# Задание 1:
Перепишите без изменений строки из блока «Приведённые строки», начиная со строки, где есть «You are a GUI», и до последней строки этого блока включительно. Изображения в ответ не включайте.

# Фрагмент для чтения:
-=-=-=-=-

Большевики новых мыслей не имели. Они усвоили себе ту же незрелую программу, но обладали дозой самоуверенности и смелости, которой не было у их предшественников. Не сдерживаемые никаким государственным чувством, они без колебаний заняли собой на несколько недель сцену мировой истории и смело приступили к осуществлению “демократического мира”. Они отправились в Брест, шумно и крикливо, как победители и учителя всего мира; но “дерзание”, по выражению их официозов, кончилось катастрофой, катастрофой не только для них, но и для России, несущей ответственность за людей, которым она дала место во главе своего правительства. Брестская катастрофа имела давно, несколько столетий русской истории, невиданные размеры.
Брестские протоколы останутся навсегда интереснейшим документом. Никогда люди, которых поджидала величайшая катастрофа, не говорили с такой беспечной самоуверенностью, с таким абсолютным презрением к реальности обстановки, в которой они выступали. Старый мир европейской культуры, все основы европейской государственности казались посрамленными. Пришел восточный варвар и объявил об упразднении истории и политики прошлого и настоящего. На минуту, как будто этот старый мир остановился в некотором недоумении. Но это продолжалось одну минуту: старый мир, опрокинув препятствие, продолжал шествовать по путям, завещанным ему его прошлым, указанным ему его будущим. И только эксперимент, который позволила себе Россия, был ею жестоко оплачен. Но, кроме петербургских делегатов, в брестских переговорах приняли участие еще и делегаты украинские. Переговоры украинцев, остававшиеся неоглашенными, шли отдельно от общих переговоров в течение времени второй сессии и не прервались после того, как русские главные делегаты по окончании ее уехали домой. В промежуток между второй и третьей сессиями украинцы договорились окончательно. Таким образом, эти переговоры, в сущности, были мало связаны с главными переговорами, происходившими в Бресте.

-=-=-=-=-

# Приведённые строки:
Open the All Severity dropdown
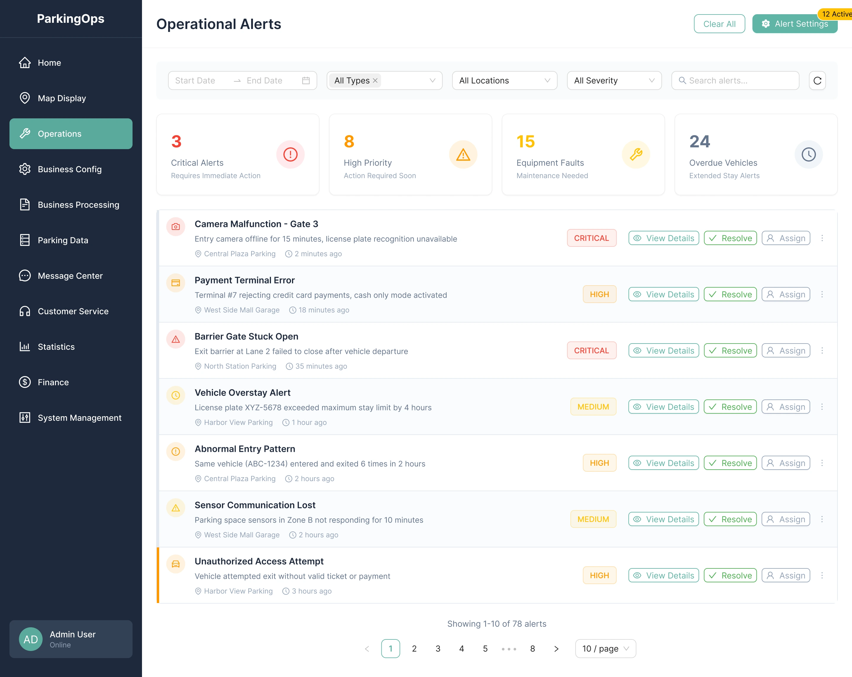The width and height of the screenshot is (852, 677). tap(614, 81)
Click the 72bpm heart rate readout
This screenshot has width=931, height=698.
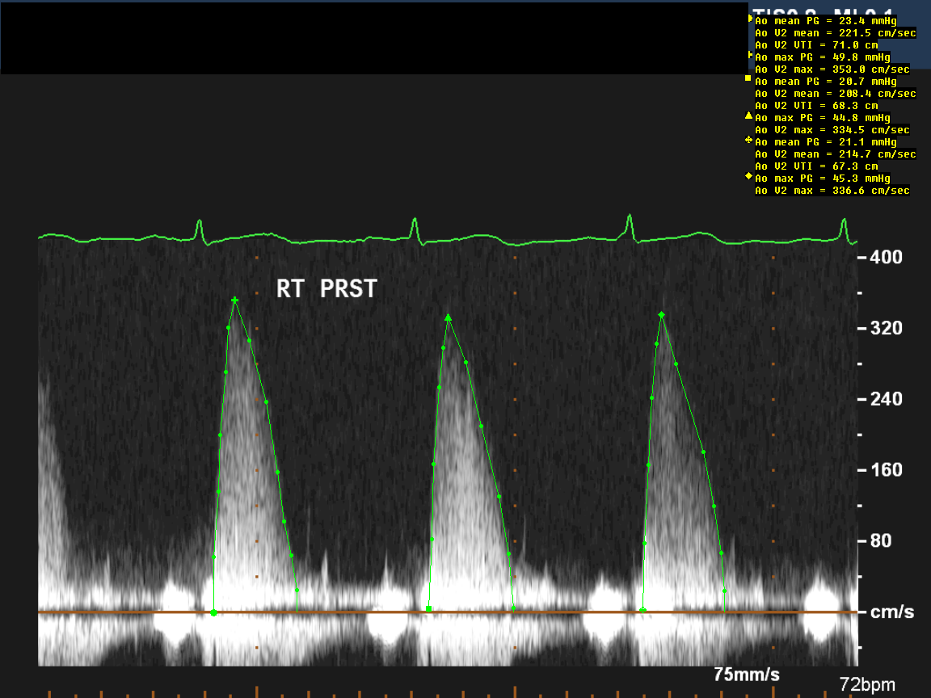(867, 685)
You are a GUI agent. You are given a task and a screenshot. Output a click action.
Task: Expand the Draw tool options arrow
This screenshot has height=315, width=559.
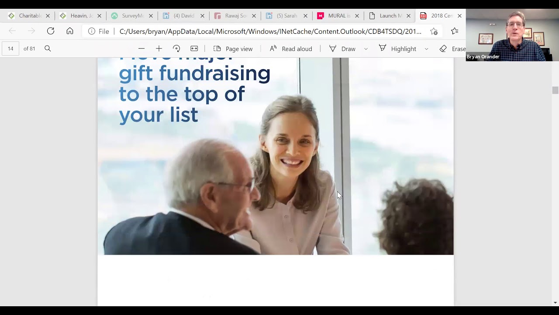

-=-=-=-=-

# Задание 2:
Когда, согласно фрагменту для чтения, украинцы окончательно договорились на брестских переговорах?

# Ответ 1:
You are a GUI agent. You are given a task and a screenshot. Output a click action.
Task: Expand the Draw tool options arrow
This screenshot has height=315, width=559.

# Ответ 2:
В промежутке между второй и третьей сессиями.